Vladimir Putin sta provando a completare l’opera. Dal 2014, dopo l’annessione unilaterale, è in corso il tentativo per la definitiva eliminazione dei tatari. «In particolare quelli che si oppongono all’annessione illegale della Crimea o che esprimono dissenso, sono soggetti a numerose e gravi violazioni dei diritti umani, persecuzioni, discriminazioni e stigmatizzazioni da parte delle autorità di occupazione russe», ha di recente denunciato l’Ufficio del Commissario per i diritti umani del Consiglio d’Europa. Nariman Dzelyal è il vice capo dell’organo rappresentativo dei tartari di Crimea, il Mejlis. Sette mesi dopo l’inizio della guerra è stato condannato a 17 anni di reclusione dalla Corte Suprema crimeana, con l’accusa di aver contribuito al sabotaggio di un gasdotto. I prigionieri politici di etnia tatara (musulmani originariamente turcofoni) sono almeno 200, sebbene le autorità crimeane non forniscano alcuna informazione. Dzelyal continua a respingere le accuse rivolte alla minoranza perseguitata da Mosca. Sulla penisola pesano le frustrazioni di Mosca per una guerra cominciata male e che non promette di finire meglio. Entro settembre dovrebbero svolgersi le elezioni regionali in tutta la Federazione russa. I sondaggi non ufficiali dicono che il consenso per Putin sia in calo, ma nessuno sa quantificare con precisione la contrazione dei «signorsì» al Cremlino. Nei giorni scorsi la magistratura ha sciolto alcune organizzazioni non governative russe che si occupano di monitorare la regolarità del voto e fatto arrestare i leader. Venerdì è toccato anche al giornalista premio Nobel Dmitrij Muratov, finito nella lista degli «agenti stranieri», al servizio dei nemici di Mosca. Le agenzie di stampa russe hanno citato il Ministero della Giustizia per dire che Muratov, direttore del giornale indipendente «Novaya Gazeta» (costretto ad essere editato all’estero), è uno dei numerosi cittadini russi aggiunti alla lista.
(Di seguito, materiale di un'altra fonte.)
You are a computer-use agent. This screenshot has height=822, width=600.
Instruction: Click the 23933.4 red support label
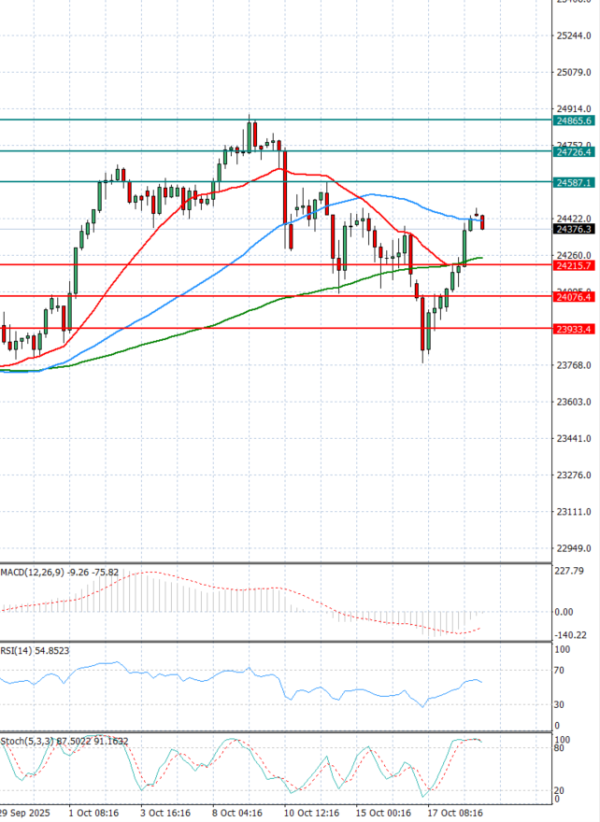574,329
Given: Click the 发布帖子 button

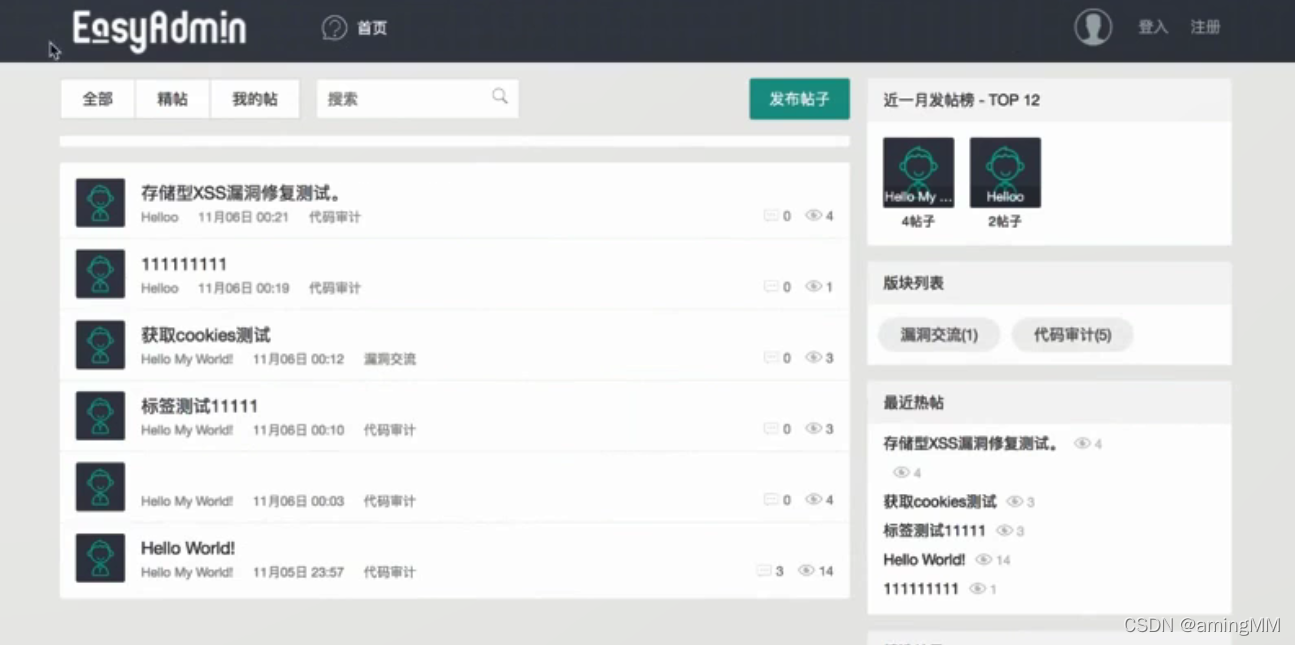Looking at the screenshot, I should pos(799,98).
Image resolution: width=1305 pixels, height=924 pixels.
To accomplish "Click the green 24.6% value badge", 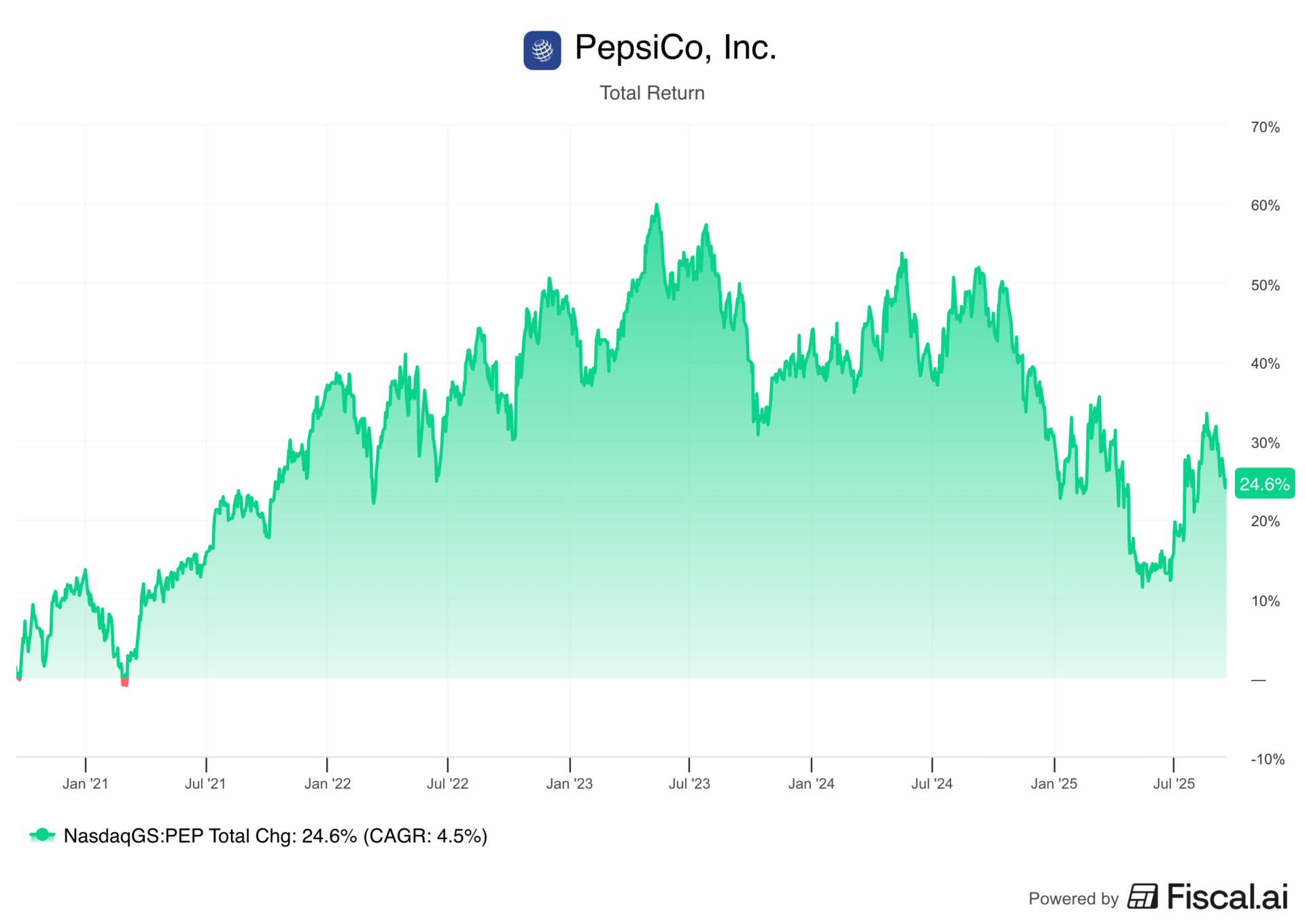I will [x=1264, y=484].
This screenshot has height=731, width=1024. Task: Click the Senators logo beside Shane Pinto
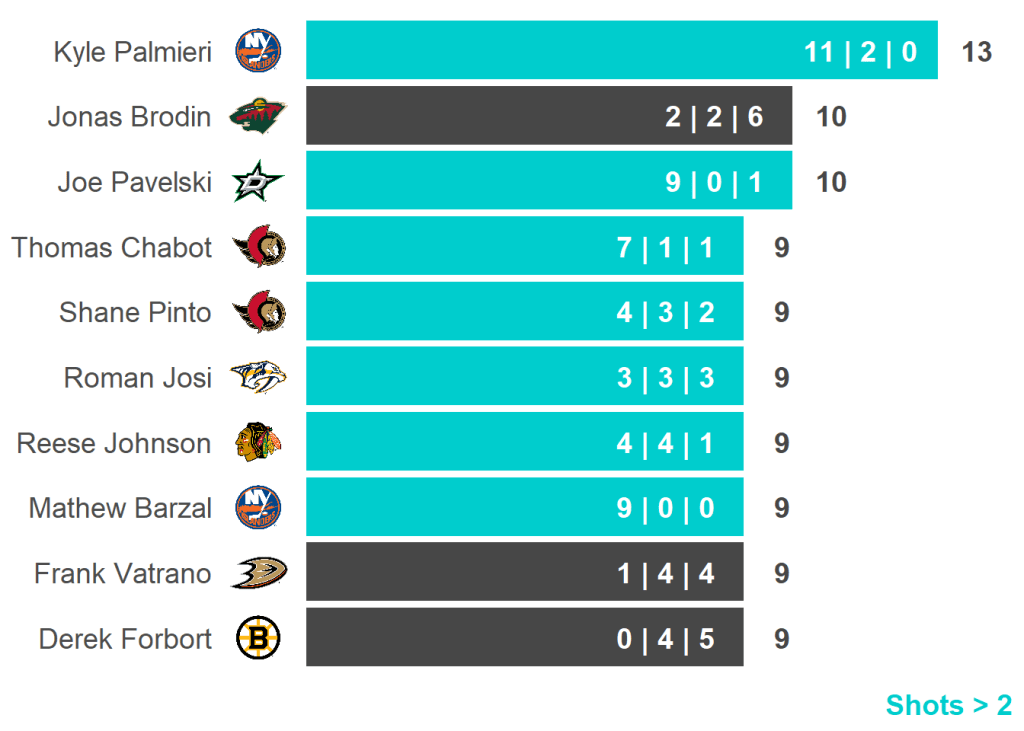258,312
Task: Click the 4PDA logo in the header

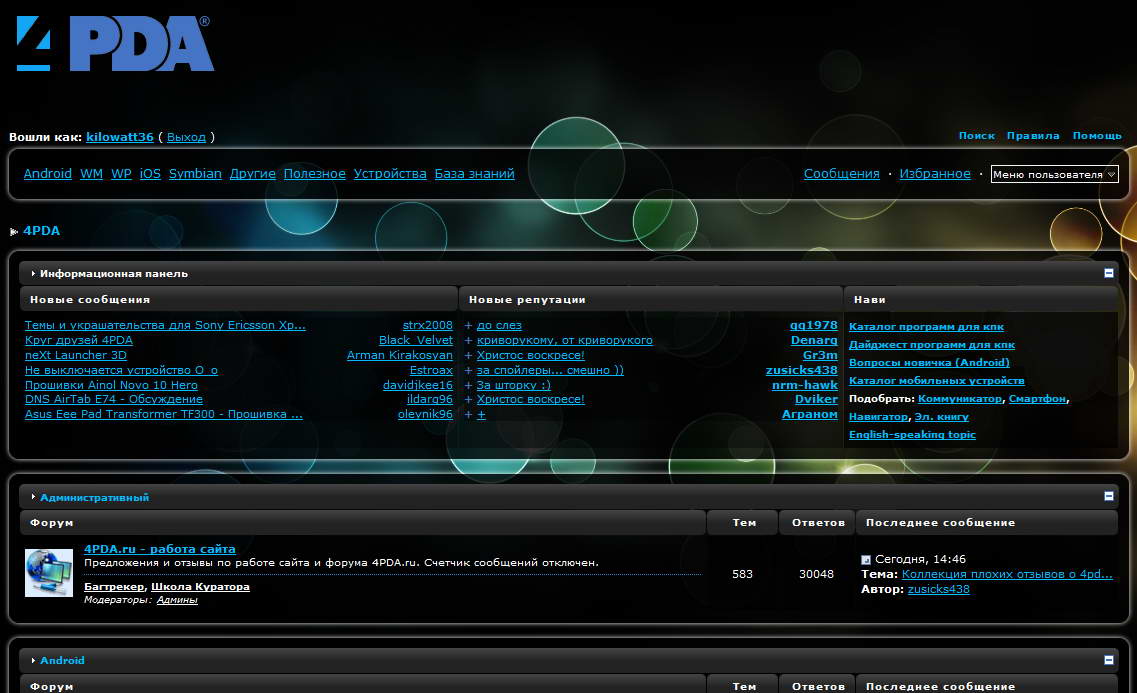Action: (x=115, y=44)
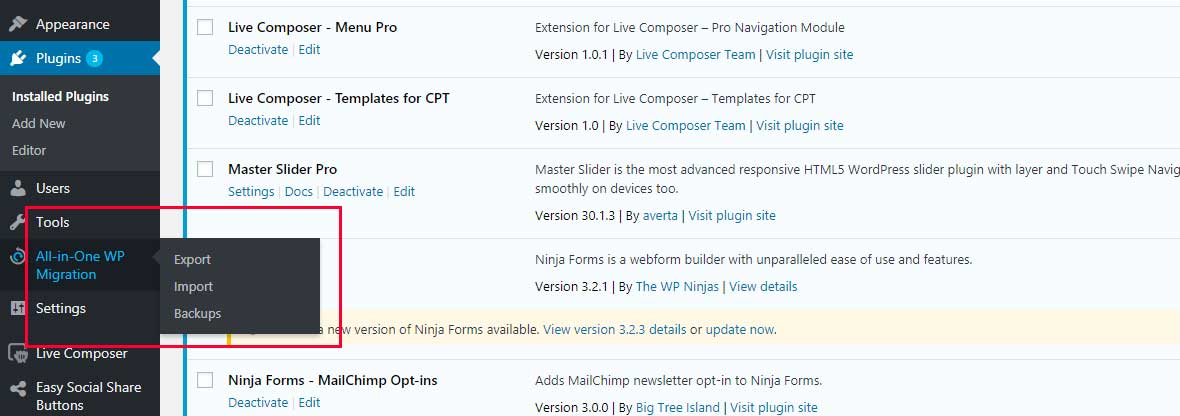The image size is (1180, 416).
Task: Click the Tools wrench icon
Action: click(x=18, y=222)
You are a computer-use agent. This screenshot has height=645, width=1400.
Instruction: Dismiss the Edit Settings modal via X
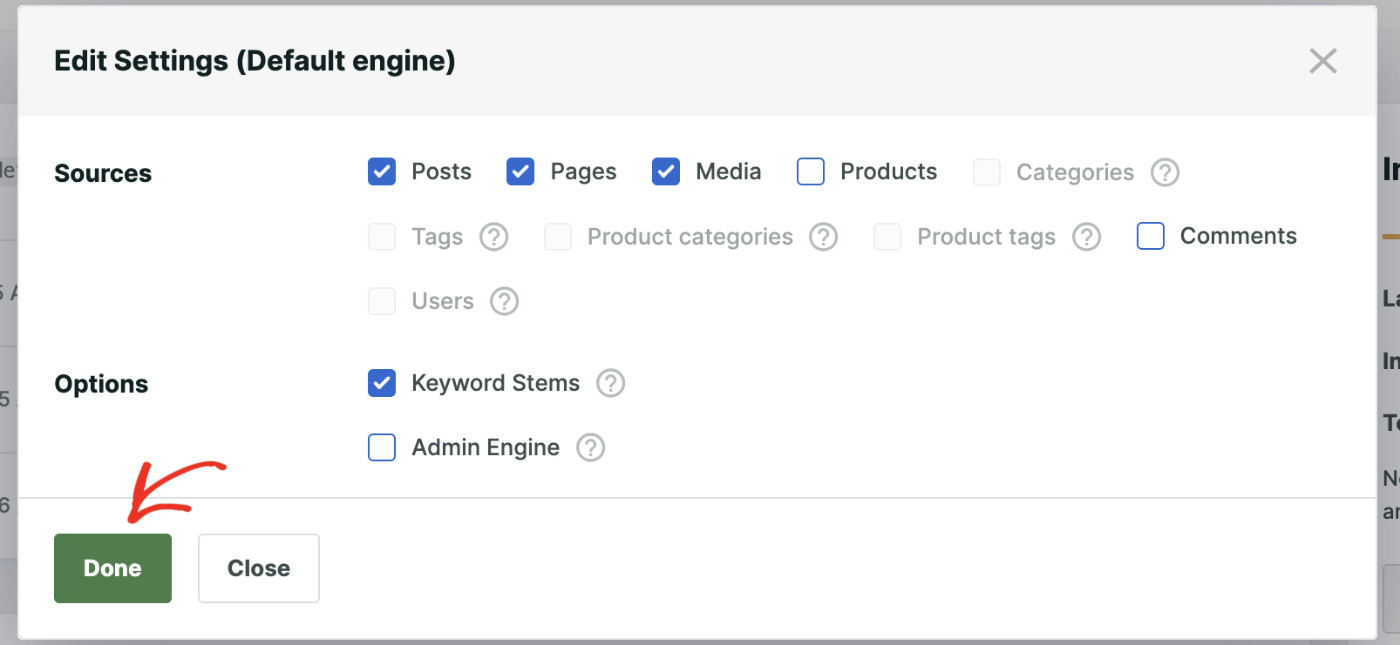1323,61
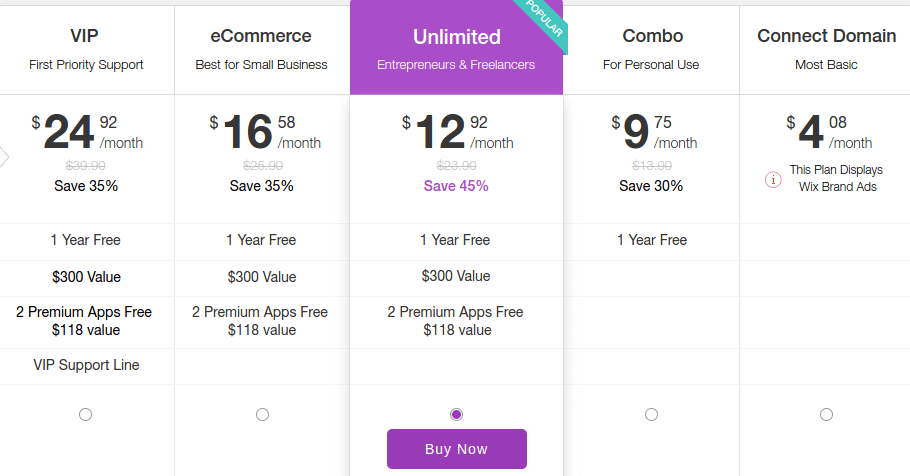Select the Combo plan heading

[x=652, y=36]
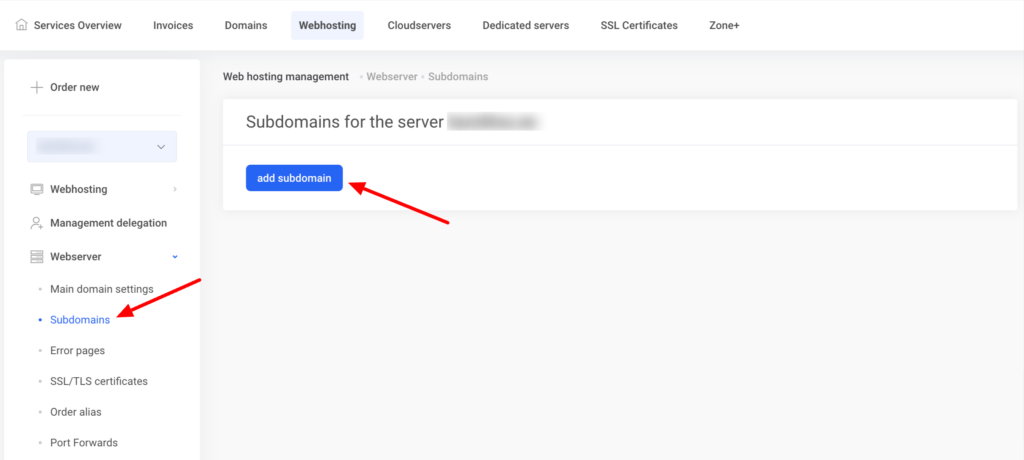The height and width of the screenshot is (460, 1024).
Task: Click the Webhosting monitor icon in sidebar
Action: coord(37,189)
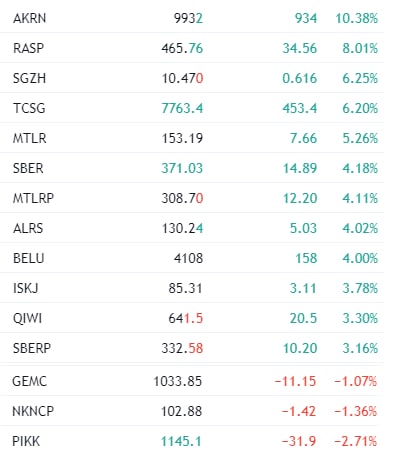Click the NKNCP ticker symbol

point(33,411)
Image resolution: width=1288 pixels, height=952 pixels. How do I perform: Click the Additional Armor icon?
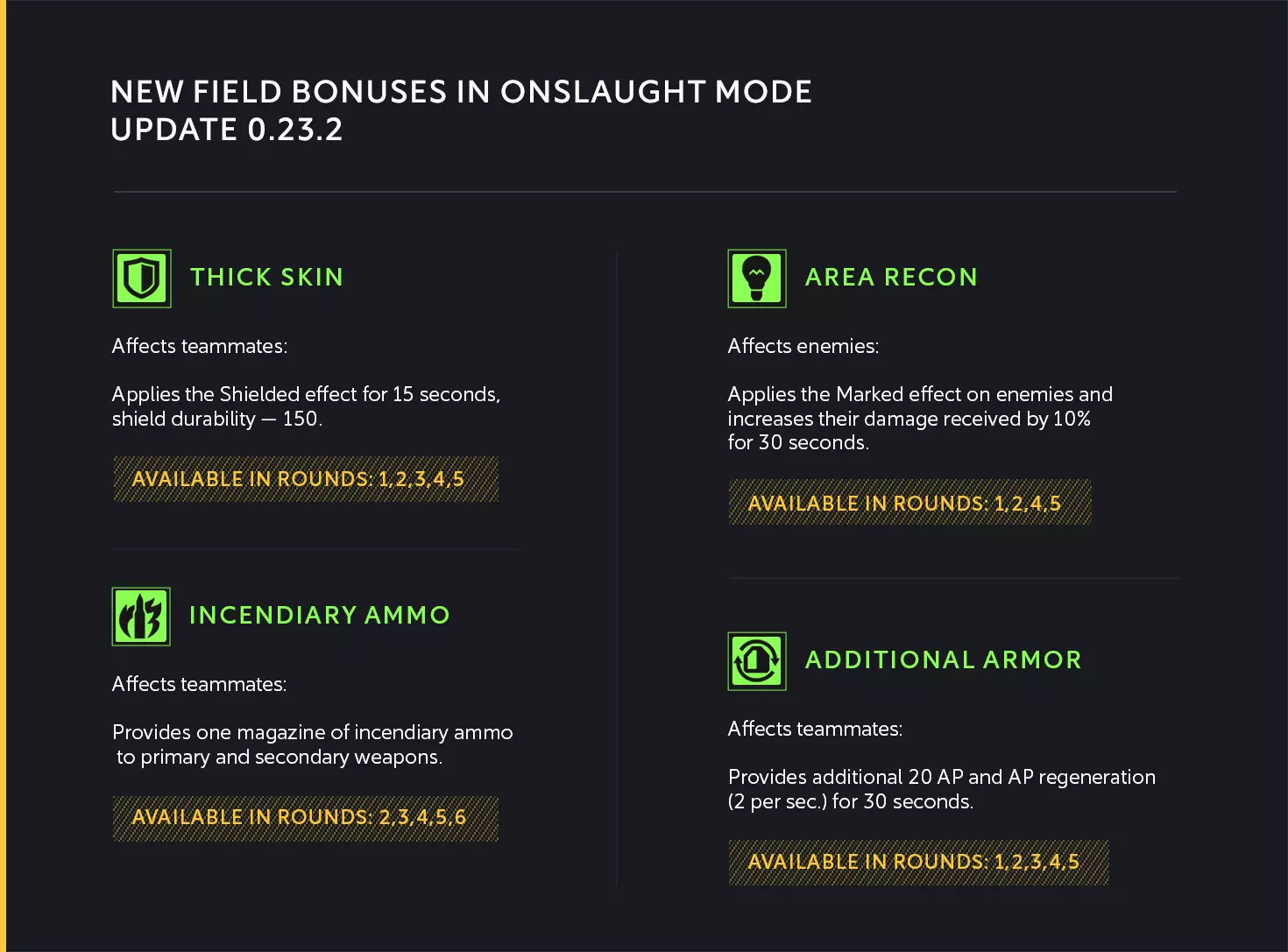tap(757, 661)
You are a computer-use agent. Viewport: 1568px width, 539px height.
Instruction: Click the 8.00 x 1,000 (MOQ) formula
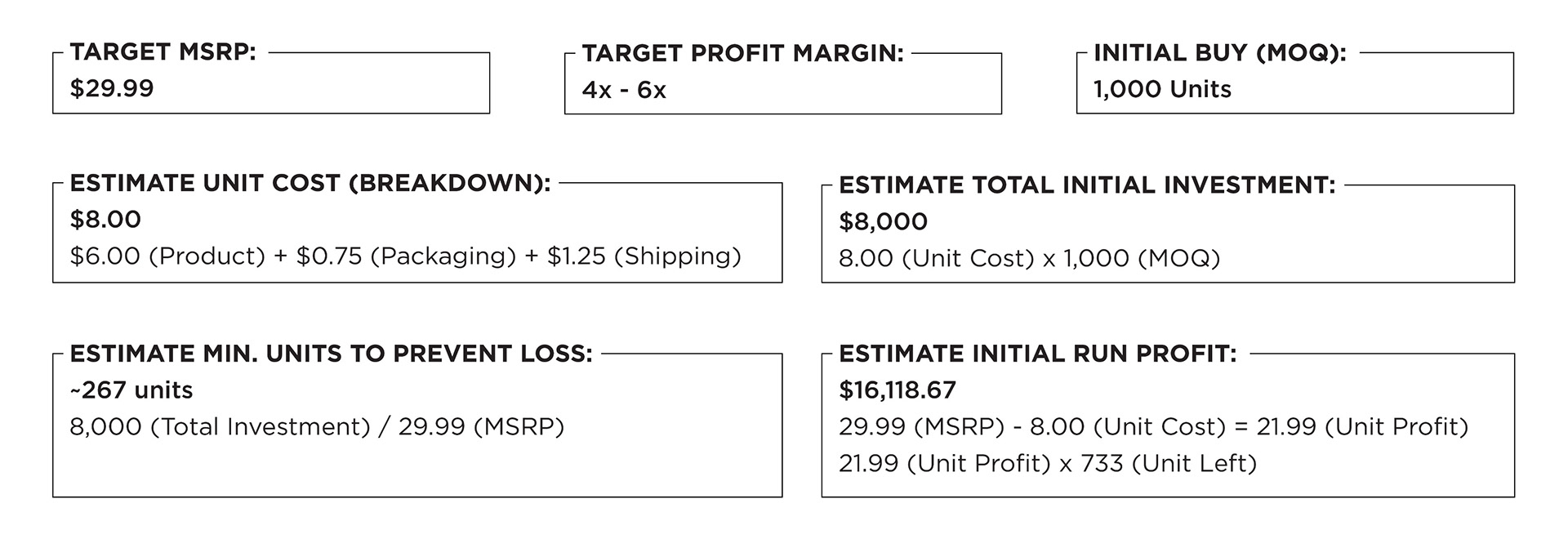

Muratov si trova ancora in Russia dove rischia l’arresto perché sospettato di avere «creato e diffuso materiale prodotto da agenti stranieri e usato per diffondere opinioni negative sulla politica estera e interna della Russia su piattaforme internazionali».

L’elenco

Secondo la legge russa, gli individui e le organizzazioni che ricevono finanziamenti dall’estero possono essere dichiarati agenti stranieri. Novaya Gazeta e Muratov si sono guadagnati una reputazione all’estero per le loro inchieste spesso critiche nei confronti del Cremlino. In seguito Muratov ha messo all’asta la sua medaglia del Nobel per la Pace 2021, affermando che il ricavato di 103,5 milioni di dollari sarebbe stato utilizzato per aiutare i bambini rifugiati dall’Ucraina.  Tra gli altri cittadini russi inseriti nell’elenco degli «agenti stranieri» ci sono un altro giornalista che ha scritto articoli favorevoli all’Ucraina, un comico contrario alla guerra e uno storico della Cecenia, dove la Russia di Putin ha schiacciato gli insorti in due guerre postsovietiche. 

Un ponte che scricchiola

Tutto questo pesa sulle sorti del conflitto e della Crimea. La Russia non controlla completamente nessuna delle quattro regioni in cui si vota – Donetsk, Luhansk, Zaporizhzhia e Kherson –, che insieme alla Crimea costituiscono quasi un quinto dell’Ucraina. Nella penisola gli attacchi di Kiev condotti contro i ponti e le infrastrutture militari hanno messo in crisi il turismo. Strano a dirsi, ma migliaia di russi nonostante la guerra e incentivati dalle rassicurazioni della propaganda putiniana, hanno attraversato il ponte Ponte di Kerč, noto in Russia come «Il ponte di Putin», fatto costruire in meno di 4 anni dal 2014 al 2018 per collegare la Crimea al suolo russo bypassando i territori ucraini. Ora il doppio viadotto, stradale e ferroviario, è pressoché inservibile.  E da simbolo del potere di zar Vladimir potrebbe divenire l’effigie di un sistema che sotto i colpi della guerra e dopo la corrosione innescata dall’ammutinamento dei Wagner e poi dall’eliminazione di Prigozhin,  esprime la lenta eutanasia del putinismo. Un rischio che il Cremlino non può correre, pena la restituzione della Crimea e la fine di Vladimir Putin.